Epidemiologist Katelyn Jetelina last week explained this misleading use of data, which is known as a base rate fallacy — or base rate bias in epidemiology:
The more vaccinated a population, the more we’ll hear of the vaccinated getting infected. For example, say there’s a community that’s 100% vaccinated. If there’s transmission, we know breakthrough cases will happen. So, by definition, 100% of outbreak cases will be among the vaccinated. It will just be 100% out of a smaller number.
The debate prompt is not "what does Geon arbitrarily feel is honest debating."
Intelligence and I are debating whether the vaccine was effective. This requires proof, since we both share the burden of proof.
Don't think I'm allowed to say till after the debate is done right? but you haven't been honest-very naughty
I won't comment on how effective Intelligence's delineation is between those two topics (I'll save that for the RFD), though I will say that I understand where Intelligence is coming from, whether it affects the outcome of this debate or not.

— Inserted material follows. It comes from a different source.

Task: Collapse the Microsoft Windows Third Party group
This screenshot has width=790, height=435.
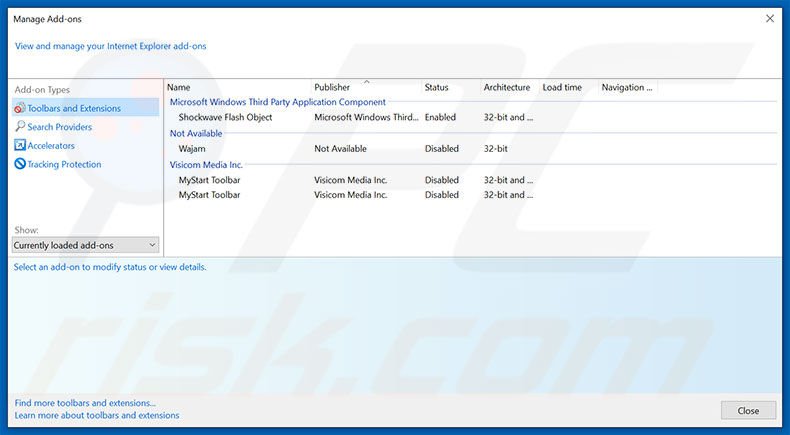Action: tap(277, 102)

If something speeds up the transmission of it, it does not slow it down. My argument is that it did not slow the spread because it sped up the spread. That isn't an ignoratio elenchi. It is completely on-topic. An ignoratio elenchi would be if I argued it sped up the spread in lab rats. Since we are talking about human beings, that would be off topic. But it necessarily follows that the spread was not slowed if it was sped up. You need one to have the other. Therefore not off topic.
After glossing at the description after R2 submission, yes, pretty sure you have confused "did not slow" with "sped". I am pretty sure that is a form of ignoratio elenchi.
And yes, "CON shall only argue that The Coronavirus mRNA Vaccines DID Slow The Spread Of COVID-19", I always argue EXACTLY what the phrased topic wants me to argue.
Having written several literature reviews and continuing to work in a field where examining existing research is a required part of the job, paywalls are the bane of my existence, so I wholeheartedly agree.
I'll say one thing, it sure was nice to have almost all COVID research in almost every journal available for free. That made it great to learn a lot about COVID-19 and immune responses specific to COVID-19 and the vaccine efficacy in general. Normally that stuff is paywalled behind $500/month subscription rates lol
Needless to say, this is my jam, so I’m looking forward to it as well.
I can't wait. It'll be interesting to debate a microbiologist on this subject.
Yes, I would be arguing that they did slow the spread, though there are other facets we could choose to explore if you wish. Worth discussing this after the debate ends.
awesome. When this one is over we can establish terms in a forum post and re-debate this. Are you taking the CON or PRO stance? e.g. will you be arguing that COVID vaccines did not slow the spread or that they did? I figure you will be arguing that they did slow the spread, right?
I'd be down for that.
I can re-debate this one with you if you'd like. We can discuss terms in the forum.
What is dishonest about citing research?
i guess i cant comment exactly what till after, but pro seems to be pretty dishonest... just like, well.. guess i have to wait.
I'll vote on this debate and do my best to leave my personal opinions that I'll try to leave out of my RFD, though I'll admit that some of these interpretations of the research are... interesting.
FWIW, IID is abbreviated for "It Is Decided." I guess I need to make that clear in future debates.
There is actually a way that your argument is absolutely undefeatable, I will not tell you how but it exists.
Ah. I see I managed to be matched with one of the best on this website. This will be fun.